Thank you again for your observations, which help us make our exposition more precise.
Q3: The paper is purely empirical and reporting observations on balancing weight day on models qulity. The terms such as model quality is very generally used and it is not clear if the methods enhances performance in terms of ID and OOD generalization gaps or other metrics.
A3: Thank you for your insightful feedback. Our original paper reports ID performance via perplexity on the C4 dataset using LLaMA, demonstrating improvements in this setting. To address your concerns and provide a more comprehensive evaluation, we conducted additional experiments beyond the original submission. These include zero-shot OOD generalization on seven diverse commonsense reasoning tasks (detailed in our response to Q1), where AlphaDecay shows consistent gains. We also fine-tuned Roberta-base with AdamW on the GLUE benchmark (eight NLP tasks: CoLA, MNLI, MRPC, QNLI, QQP, RTE, SST-2, and STS-B) to assess ID generalization across architectures and tasks. The table below compares AlphaDecay against uniform scheduling (higher scores are better):
| COLA | MNLI | MRPC | QNLI | QQP | RTE | SST2 | STSB | Avg. | |
|---|---|---|---|---|---|---|---|---|---|
| Uniform | 59.73 | 86.78 | 87.01 | 92.59 | 89.97 | 70.11 | 93.69 | 90.78 | 83.83 |
| AlphaDecay | 62.82 | 87.11 | 89.61 | 92.73 | 90.12 | 73.86 | 93.77 | 90.91 | 85.12 |
These results, alongside the LLaMA-based ID (C4 perplexity) and OOD (commonsense) improvements, indicate that AlphaDecay enhances model quality broadly—via metrics like perplexity, accuracy, and generalization gaps—across architectures (LLaMA, roberta-base) and datasets (C4, commonsense reasoning, GLUE). We appreciate your input and welcome further questions or requests for additional experiments.
_ _ _ _
_To do_. Please rewrite the reply from "Q3: The paper" up to and including "or other metrics.", putting "experimental" in place of "empirical".
_ _ _ _
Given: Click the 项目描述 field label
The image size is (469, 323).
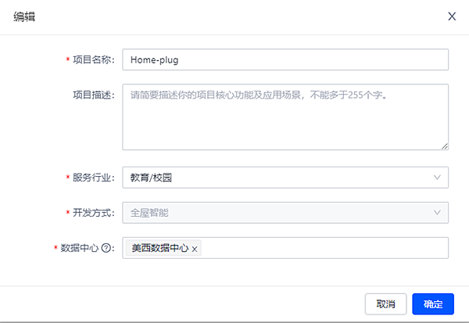Looking at the screenshot, I should pos(93,95).
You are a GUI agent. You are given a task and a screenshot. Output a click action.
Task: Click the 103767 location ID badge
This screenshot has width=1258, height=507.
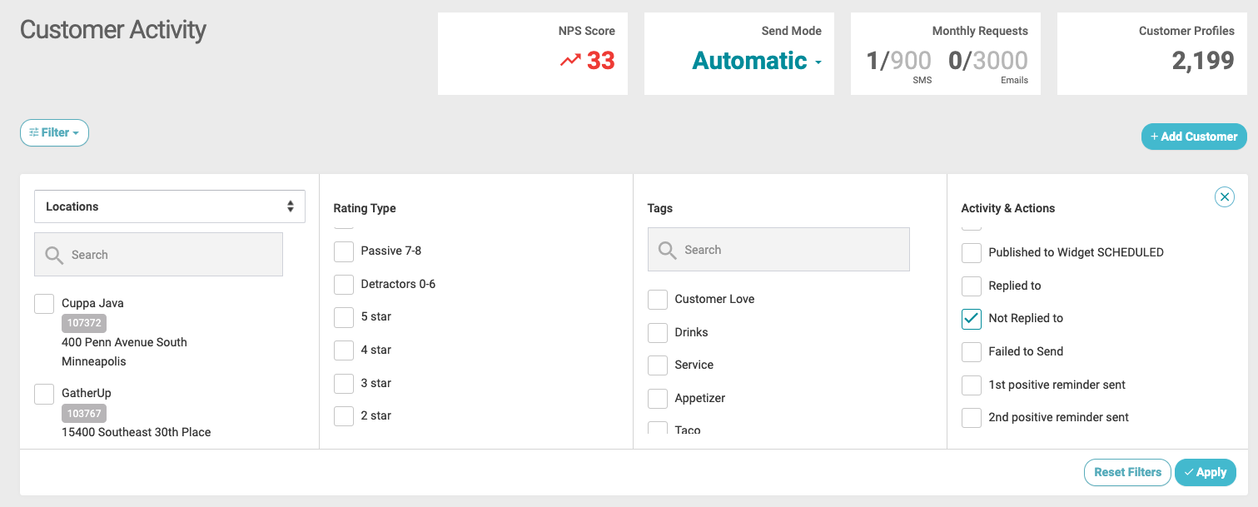click(84, 413)
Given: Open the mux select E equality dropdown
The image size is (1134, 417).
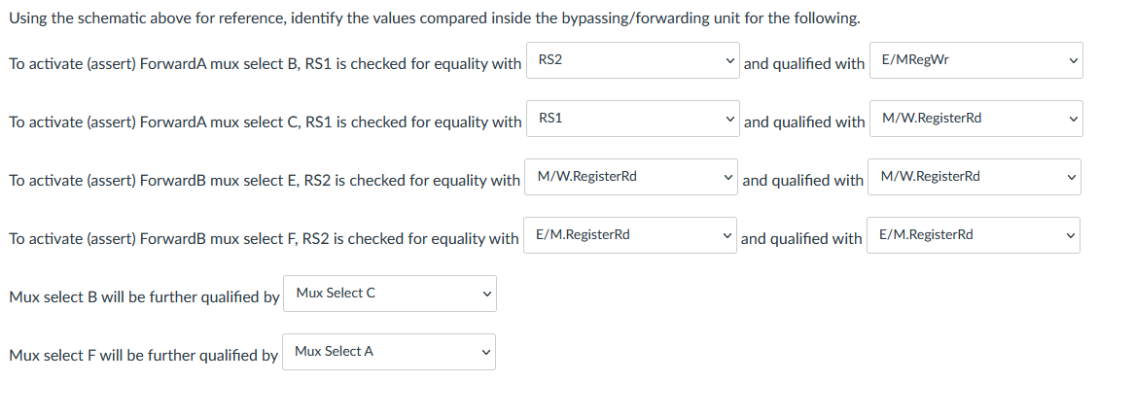Looking at the screenshot, I should click(x=631, y=177).
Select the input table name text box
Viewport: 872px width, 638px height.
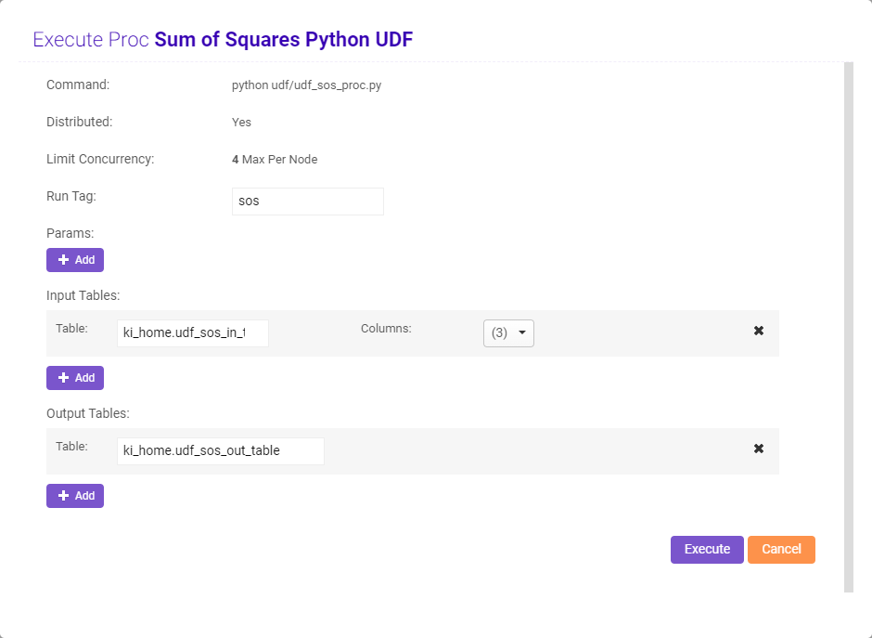[192, 332]
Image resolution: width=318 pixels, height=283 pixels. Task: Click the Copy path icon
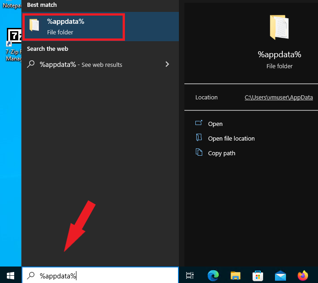click(x=199, y=152)
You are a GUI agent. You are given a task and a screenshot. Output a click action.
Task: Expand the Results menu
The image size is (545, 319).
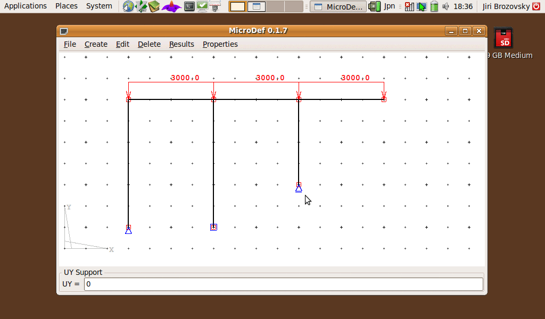point(181,44)
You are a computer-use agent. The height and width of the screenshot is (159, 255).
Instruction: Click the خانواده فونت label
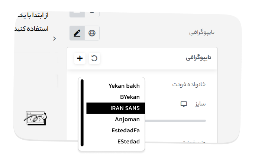(188, 84)
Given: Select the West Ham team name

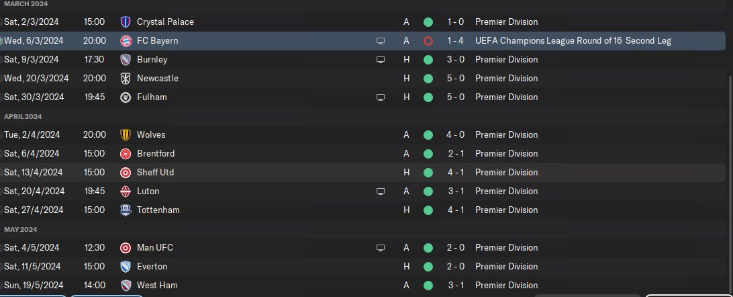Looking at the screenshot, I should pos(157,286).
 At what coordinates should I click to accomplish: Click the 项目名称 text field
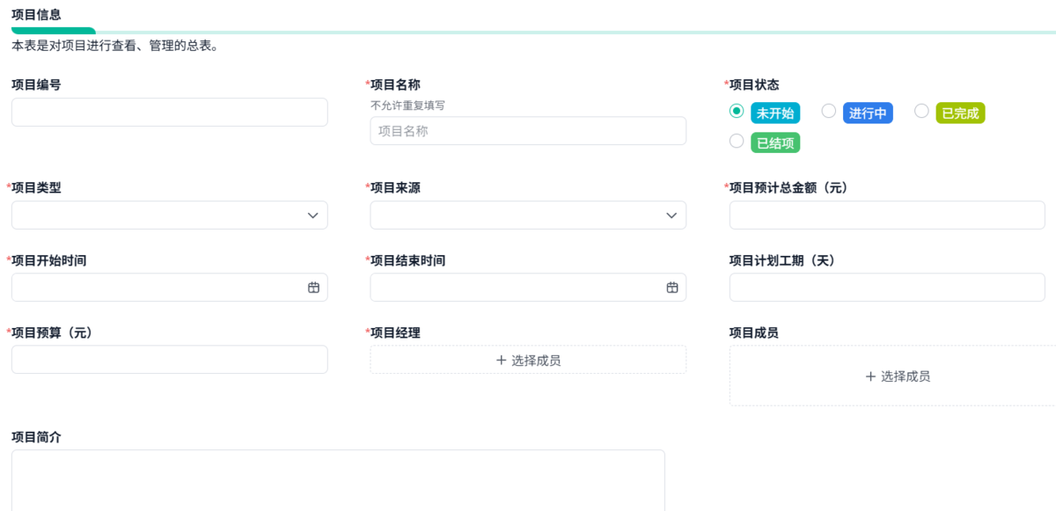528,131
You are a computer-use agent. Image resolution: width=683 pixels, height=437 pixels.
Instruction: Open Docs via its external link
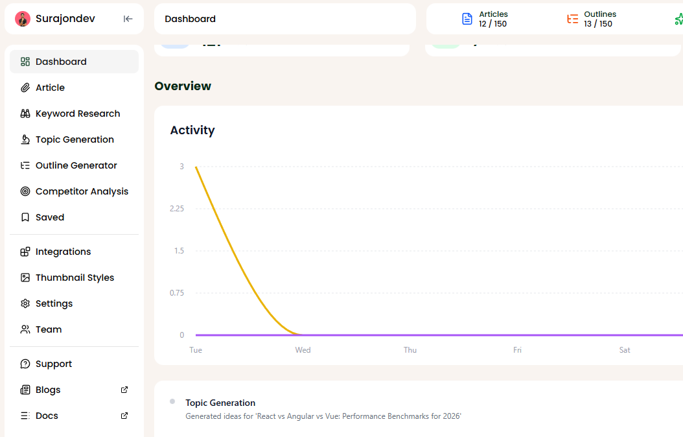point(124,415)
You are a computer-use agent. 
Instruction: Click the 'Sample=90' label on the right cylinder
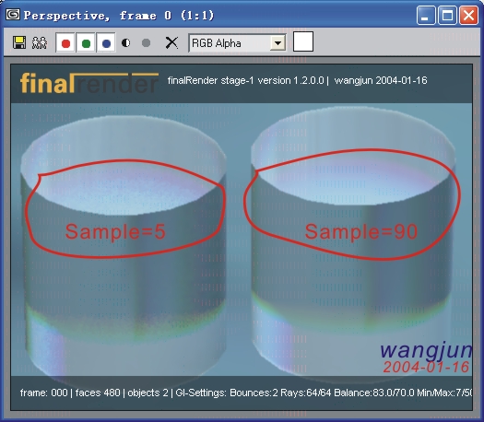click(x=361, y=231)
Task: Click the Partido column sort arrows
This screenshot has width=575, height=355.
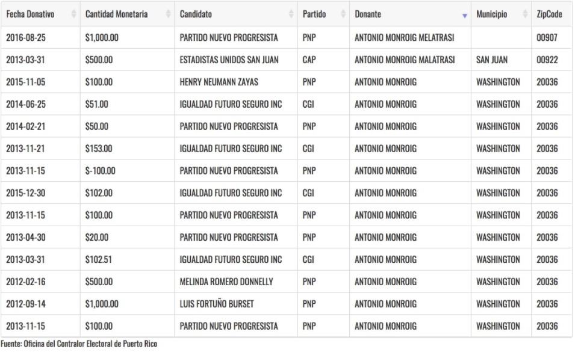Action: tap(343, 14)
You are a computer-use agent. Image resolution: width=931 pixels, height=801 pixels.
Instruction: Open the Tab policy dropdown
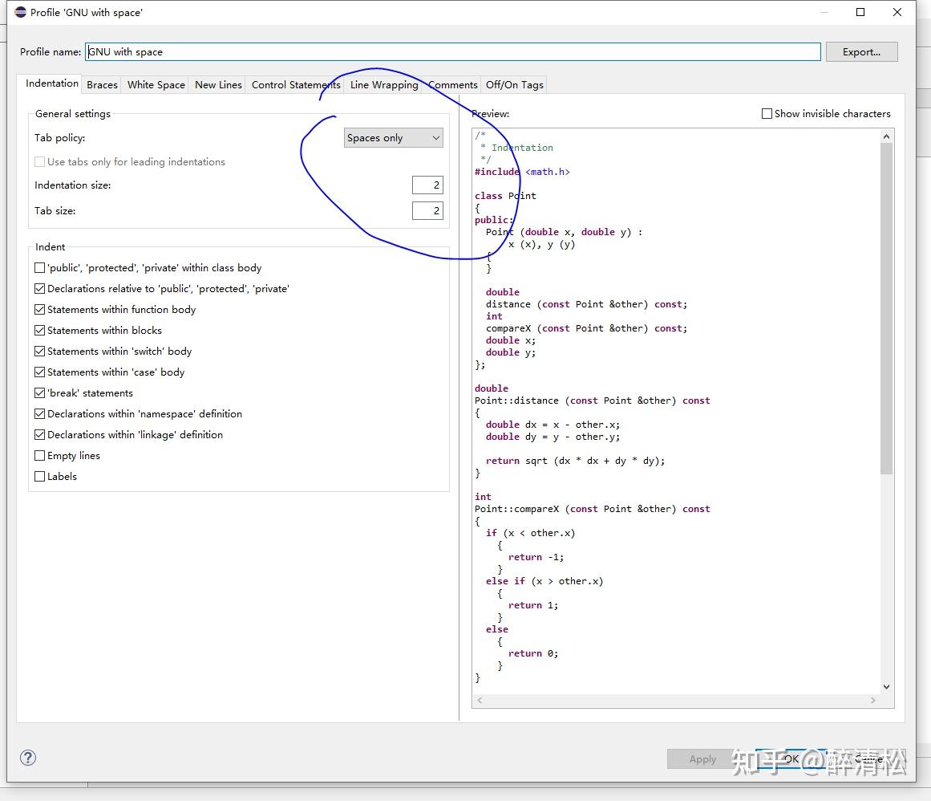coord(393,138)

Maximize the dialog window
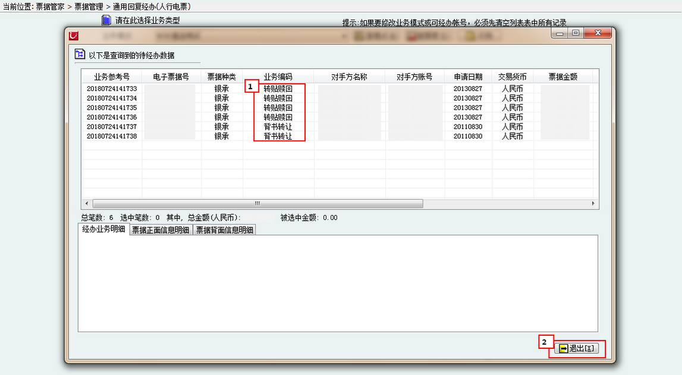coord(575,33)
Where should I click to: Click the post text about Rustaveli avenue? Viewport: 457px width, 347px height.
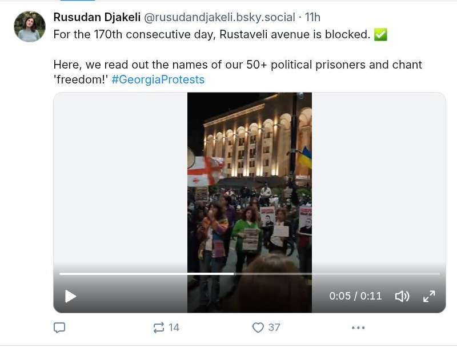(x=211, y=34)
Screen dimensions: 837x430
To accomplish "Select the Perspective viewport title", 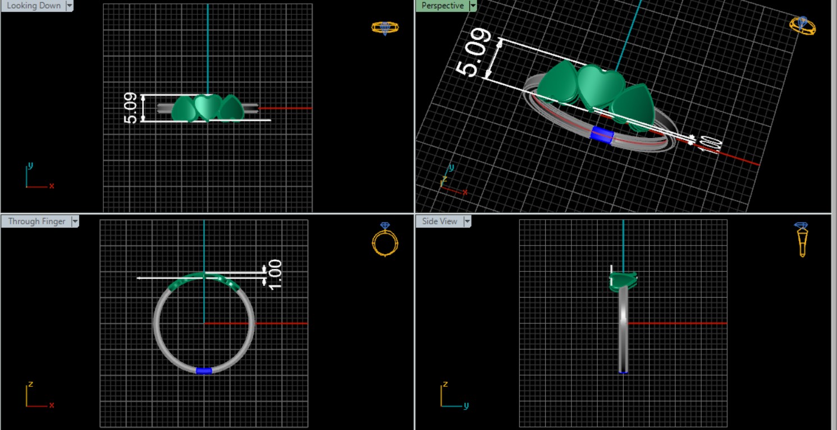I will point(442,6).
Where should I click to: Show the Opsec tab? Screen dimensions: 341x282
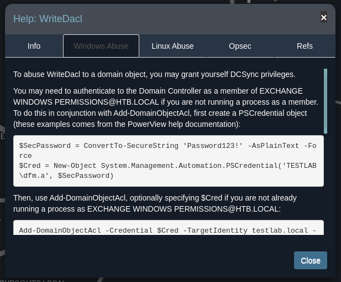[240, 46]
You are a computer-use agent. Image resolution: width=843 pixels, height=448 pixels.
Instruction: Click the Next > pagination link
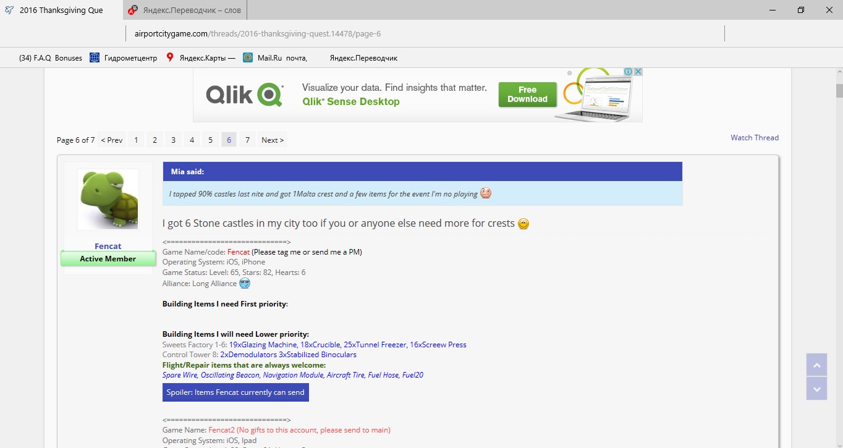click(273, 140)
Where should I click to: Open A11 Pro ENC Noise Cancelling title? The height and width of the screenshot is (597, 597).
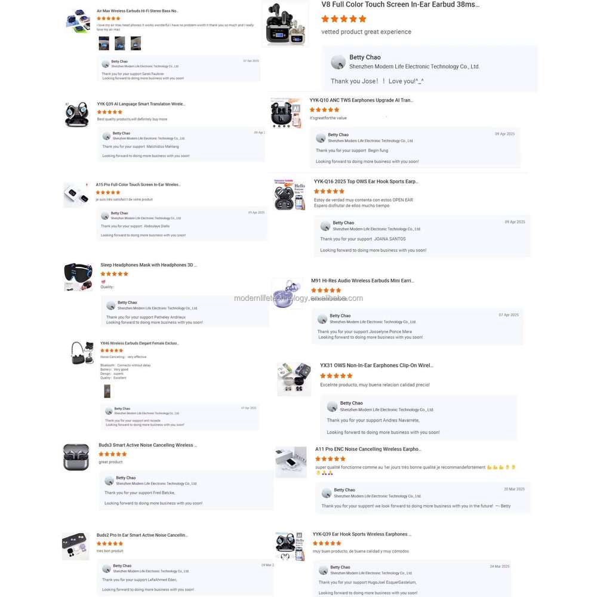pyautogui.click(x=368, y=450)
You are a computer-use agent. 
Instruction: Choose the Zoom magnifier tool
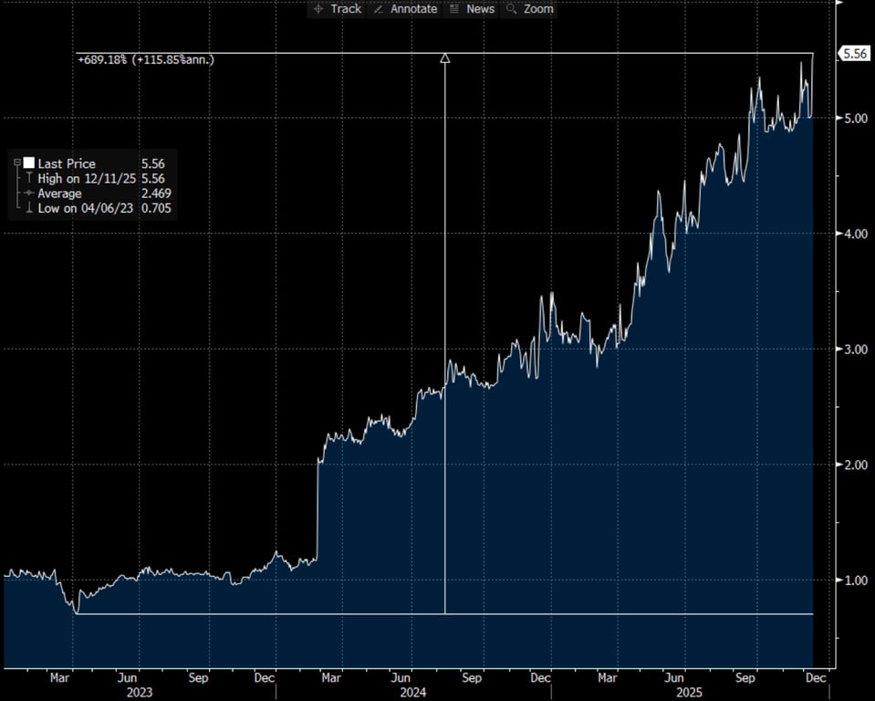(529, 9)
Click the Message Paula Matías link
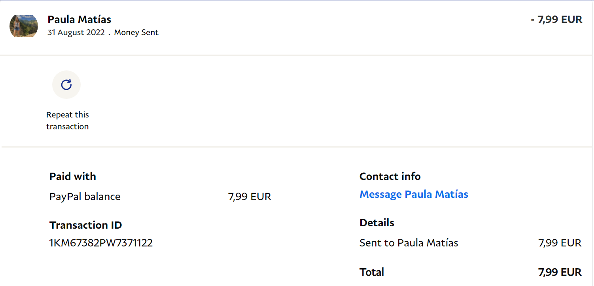 pos(414,194)
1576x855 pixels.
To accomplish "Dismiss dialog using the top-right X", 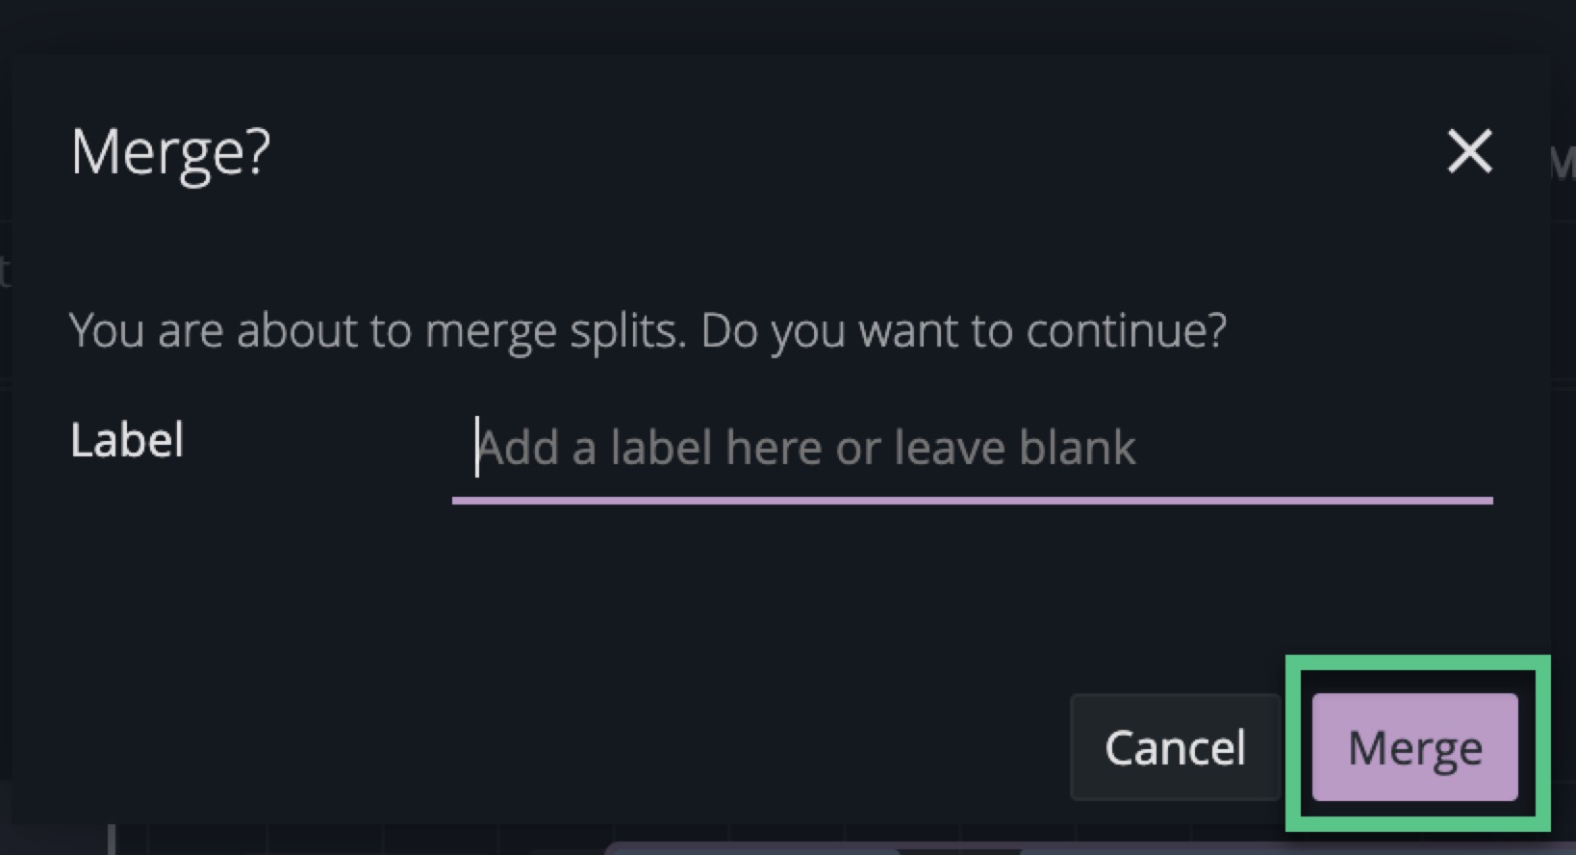I will [x=1469, y=152].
_ _ _ _
_Solution below_.
Q3: The paper is purely experimental and reporting observations on balancing weight day on models qulity. The terms such as model quality is very generally used and it is not clear if the methods enhances performance in terms of ID and OOD generalization gaps or other metrics.